Activity: Restate the full set of records exactly, without adding or dropping a word.

***

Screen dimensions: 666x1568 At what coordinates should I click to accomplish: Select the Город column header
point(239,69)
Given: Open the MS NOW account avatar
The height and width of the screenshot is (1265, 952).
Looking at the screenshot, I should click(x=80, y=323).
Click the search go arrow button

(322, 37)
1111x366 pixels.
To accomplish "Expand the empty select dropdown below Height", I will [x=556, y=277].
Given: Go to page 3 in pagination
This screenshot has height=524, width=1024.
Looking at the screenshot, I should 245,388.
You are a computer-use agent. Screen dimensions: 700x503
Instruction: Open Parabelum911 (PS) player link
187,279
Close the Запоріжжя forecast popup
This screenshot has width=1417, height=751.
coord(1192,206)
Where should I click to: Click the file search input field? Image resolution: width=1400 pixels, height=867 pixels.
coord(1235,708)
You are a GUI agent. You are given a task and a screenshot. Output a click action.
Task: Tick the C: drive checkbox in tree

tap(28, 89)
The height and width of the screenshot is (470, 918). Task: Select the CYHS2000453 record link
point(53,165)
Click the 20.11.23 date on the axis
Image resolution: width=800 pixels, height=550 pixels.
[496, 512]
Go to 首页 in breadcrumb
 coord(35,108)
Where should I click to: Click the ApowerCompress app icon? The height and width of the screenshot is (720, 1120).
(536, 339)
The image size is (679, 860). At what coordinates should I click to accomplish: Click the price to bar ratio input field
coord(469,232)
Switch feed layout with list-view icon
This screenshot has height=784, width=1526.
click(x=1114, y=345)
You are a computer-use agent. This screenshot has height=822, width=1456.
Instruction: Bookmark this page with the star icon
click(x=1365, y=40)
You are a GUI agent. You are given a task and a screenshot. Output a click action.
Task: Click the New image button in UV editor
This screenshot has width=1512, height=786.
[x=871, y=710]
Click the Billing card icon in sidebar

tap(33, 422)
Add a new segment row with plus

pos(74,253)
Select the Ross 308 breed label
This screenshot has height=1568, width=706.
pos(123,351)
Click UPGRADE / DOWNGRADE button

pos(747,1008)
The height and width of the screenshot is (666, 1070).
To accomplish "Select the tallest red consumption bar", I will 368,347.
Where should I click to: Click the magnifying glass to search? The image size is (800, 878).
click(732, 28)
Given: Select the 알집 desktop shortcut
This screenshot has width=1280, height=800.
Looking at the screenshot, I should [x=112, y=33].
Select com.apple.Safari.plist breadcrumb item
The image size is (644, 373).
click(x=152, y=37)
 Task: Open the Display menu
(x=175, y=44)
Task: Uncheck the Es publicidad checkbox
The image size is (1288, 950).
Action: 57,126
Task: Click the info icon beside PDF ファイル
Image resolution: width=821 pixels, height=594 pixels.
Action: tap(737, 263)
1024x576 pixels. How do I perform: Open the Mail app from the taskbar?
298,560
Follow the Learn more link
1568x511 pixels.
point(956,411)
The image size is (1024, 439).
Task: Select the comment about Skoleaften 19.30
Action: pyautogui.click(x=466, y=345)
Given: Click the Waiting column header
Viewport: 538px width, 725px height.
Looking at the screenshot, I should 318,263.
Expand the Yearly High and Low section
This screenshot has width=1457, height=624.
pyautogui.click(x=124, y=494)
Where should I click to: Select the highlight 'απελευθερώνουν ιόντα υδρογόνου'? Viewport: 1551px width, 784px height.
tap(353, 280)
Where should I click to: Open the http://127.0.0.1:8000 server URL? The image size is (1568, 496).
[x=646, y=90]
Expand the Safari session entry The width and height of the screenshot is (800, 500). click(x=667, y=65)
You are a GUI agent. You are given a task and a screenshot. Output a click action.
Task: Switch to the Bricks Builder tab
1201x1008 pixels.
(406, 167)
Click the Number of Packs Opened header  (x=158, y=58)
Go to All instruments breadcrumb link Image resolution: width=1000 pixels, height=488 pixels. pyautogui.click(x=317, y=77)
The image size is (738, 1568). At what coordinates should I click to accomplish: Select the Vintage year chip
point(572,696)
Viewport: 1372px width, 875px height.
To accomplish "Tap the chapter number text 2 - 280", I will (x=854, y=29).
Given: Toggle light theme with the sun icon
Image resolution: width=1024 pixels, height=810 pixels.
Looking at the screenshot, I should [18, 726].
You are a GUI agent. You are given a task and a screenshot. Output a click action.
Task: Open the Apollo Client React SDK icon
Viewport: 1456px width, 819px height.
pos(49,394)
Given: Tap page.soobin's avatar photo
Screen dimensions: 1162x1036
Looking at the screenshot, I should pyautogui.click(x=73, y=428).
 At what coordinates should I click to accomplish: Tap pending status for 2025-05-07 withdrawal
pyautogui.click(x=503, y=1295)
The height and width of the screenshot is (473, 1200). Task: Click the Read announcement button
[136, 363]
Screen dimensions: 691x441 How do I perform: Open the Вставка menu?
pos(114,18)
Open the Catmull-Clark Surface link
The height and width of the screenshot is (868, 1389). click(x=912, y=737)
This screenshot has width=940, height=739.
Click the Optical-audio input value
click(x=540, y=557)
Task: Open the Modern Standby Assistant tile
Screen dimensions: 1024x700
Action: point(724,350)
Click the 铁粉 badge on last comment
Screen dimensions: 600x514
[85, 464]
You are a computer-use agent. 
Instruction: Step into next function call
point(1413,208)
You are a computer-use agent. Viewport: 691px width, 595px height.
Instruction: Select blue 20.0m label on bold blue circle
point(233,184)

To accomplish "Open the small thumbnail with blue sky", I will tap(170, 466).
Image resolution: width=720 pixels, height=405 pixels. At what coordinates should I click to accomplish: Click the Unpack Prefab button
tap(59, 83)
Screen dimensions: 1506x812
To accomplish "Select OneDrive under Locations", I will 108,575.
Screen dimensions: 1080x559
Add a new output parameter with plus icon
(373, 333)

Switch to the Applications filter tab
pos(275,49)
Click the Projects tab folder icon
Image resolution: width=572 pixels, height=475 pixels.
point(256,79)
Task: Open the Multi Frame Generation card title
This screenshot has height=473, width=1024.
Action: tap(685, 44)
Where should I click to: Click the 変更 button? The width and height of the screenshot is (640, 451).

***

Answer to this exercise:
Screen dimensions: 666x1568 At what coordinates should I click to accomplish: Select the Город column header
point(239,69)
Given: Open the MS NOW account avatar
The height and width of the screenshot is (1265, 952).
Looking at the screenshot, I should click(x=80, y=323).
Click the search go arrow button

(322, 37)
1111x366 pixels.
To accomplish "Expand the empty select dropdown below Height", I will [x=556, y=277].
Given: Go to page 3 in pagination
This screenshot has height=524, width=1024.
Looking at the screenshot, I should 245,388.
You are a computer-use agent. Screen dimensions: 700x503
Instruction: Open Parabelum911 (PS) player link
187,279
Close the Запоріжжя forecast popup
This screenshot has width=1417, height=751.
coord(1192,206)
Where should I click to: Click the file search input field? Image resolution: width=1400 pixels, height=867 pixels.
coord(1235,708)
You are a GUI agent. You are given a task and a screenshot. Output a click action.
Task: Tick the C: drive checkbox in tree

tap(28, 89)
The height and width of the screenshot is (470, 918). Task: Select the CYHS2000453 record link
point(53,165)
Click the 20.11.23 date on the axis
Image resolution: width=800 pixels, height=550 pixels.
[496, 512]
Go to 首页 in breadcrumb
 coord(35,108)
Where should I click to: Click the ApowerCompress app icon? The height and width of the screenshot is (720, 1120).
(536, 339)
The image size is (679, 860). At what coordinates should I click to accomplish: Click the price to bar ratio input field
coord(469,232)
Switch feed layout with list-view icon
This screenshot has height=784, width=1526.
click(x=1114, y=345)
You are a computer-use agent. This screenshot has height=822, width=1456.
Instruction: Bookmark this page with the star icon
click(x=1365, y=40)
You are a GUI agent. You are given a task and a screenshot. Output a click action.
Task: Click the New image button in UV editor
This screenshot has width=1512, height=786.
[x=871, y=710]
Click the Billing card icon in sidebar

tap(33, 422)
Add a new segment row with plus

pos(74,253)
Select the Ross 308 breed label
This screenshot has height=1568, width=706.
pos(123,351)
Click UPGRADE / DOWNGRADE button

pos(747,1008)
The height and width of the screenshot is (666, 1070).
To accomplish "Select the tallest red consumption bar", I will 368,347.
Where should I click to: Click the magnifying glass to search? The image size is (800, 878).
click(732, 28)
Given: Select the 알집 desktop shortcut
This screenshot has width=1280, height=800.
Looking at the screenshot, I should [x=112, y=33].
Select com.apple.Safari.plist breadcrumb item
The image size is (644, 373).
click(x=152, y=37)
 Task: Open the Display menu
(x=175, y=44)
Task: Uncheck the Es publicidad checkbox
The image size is (1288, 950).
Action: 57,126
Task: Click the info icon beside PDF ファイル
Image resolution: width=821 pixels, height=594 pixels.
Action: tap(737, 263)
1024x576 pixels. How do I perform: Open the Mail app from the taskbar?
298,560
Follow the Learn more link
1568x511 pixels.
point(956,411)
The image size is (1024, 439).
Task: Select the comment about Skoleaften 19.30
Action: pyautogui.click(x=466, y=345)
Given: Click the Waiting column header
Viewport: 538px width, 725px height.
Looking at the screenshot, I should 318,263.
Expand the Yearly High and Low section
This screenshot has width=1457, height=624.
pyautogui.click(x=124, y=494)
Where should I click to: Select the highlight 'απελευθερώνουν ιόντα υδρογόνου'? Viewport: 1551px width, 784px height.
tap(353, 280)
Where should I click to: Open the http://127.0.0.1:8000 server URL? The image size is (1568, 496).
[x=646, y=90]
Expand the Safari session entry The width and height of the screenshot is (800, 500). click(x=667, y=65)
You are a GUI agent. You are given a task and a screenshot. Output a click action.
Task: Switch to the Bricks Builder tab
1201x1008 pixels.
(406, 167)
Click the Number of Packs Opened header  (x=158, y=58)
Go to All instruments breadcrumb link Image resolution: width=1000 pixels, height=488 pixels. pyautogui.click(x=317, y=77)
The image size is (738, 1568). At what coordinates should I click to accomplish: Select the Vintage year chip
point(572,696)
Viewport: 1372px width, 875px height.
To accomplish "Tap the chapter number text 2 - 280", I will (x=854, y=29).
Given: Toggle light theme with the sun icon
Image resolution: width=1024 pixels, height=810 pixels.
Looking at the screenshot, I should [18, 726].
You are a GUI agent. You are given a task and a screenshot. Output a click action.
Task: Open the Apollo Client React SDK icon
Viewport: 1456px width, 819px height.
pos(49,394)
Given: Tap page.soobin's avatar photo
Screen dimensions: 1162x1036
Looking at the screenshot, I should pyautogui.click(x=73, y=428).
 At what coordinates should I click to accomplish: Tap pending status for 2025-05-07 withdrawal
pyautogui.click(x=503, y=1295)
The height and width of the screenshot is (473, 1200). Task: Click the Read announcement button
[136, 363]
Screen dimensions: 691x441 How do I perform: Open the Вставка menu?
pos(114,18)
Open the Catmull-Clark Surface link
The height and width of the screenshot is (868, 1389). click(x=912, y=737)
This screenshot has width=940, height=739.
Click the Optical-audio input value
click(x=540, y=557)
Task: Open the Modern Standby Assistant tile
Screen dimensions: 1024x700
Action: point(724,350)
Click the 铁粉 badge on last comment
Screen dimensions: 600x514
[85, 464]
You are a computer-use agent. 
Instruction: Step into next function call
point(1413,208)
You are a computer-use agent. Viewport: 691px width, 595px height.
Instruction: Select blue 20.0m label on bold blue circle
point(233,184)

To accomplish "Open the small thumbnail with blue sky", I will tap(170, 466).
Image resolution: width=720 pixels, height=405 pixels. At what coordinates should I click to accomplish: Click the Unpack Prefab button
tap(59, 83)
Screen dimensions: 1506x812
To accomplish "Select OneDrive under Locations", I will 108,575.
Screen dimensions: 1080x559
Add a new output parameter with plus icon
(373, 333)

Switch to the Applications filter tab
pos(275,49)
Click the Projects tab folder icon
Image resolution: width=572 pixels, height=475 pixels.
point(256,79)
Task: Open the Multi Frame Generation card title
This screenshot has height=473, width=1024.
Action: tap(685, 44)
Where should I click to: Click the 変更 button? The width and height of the screenshot is (640, 451).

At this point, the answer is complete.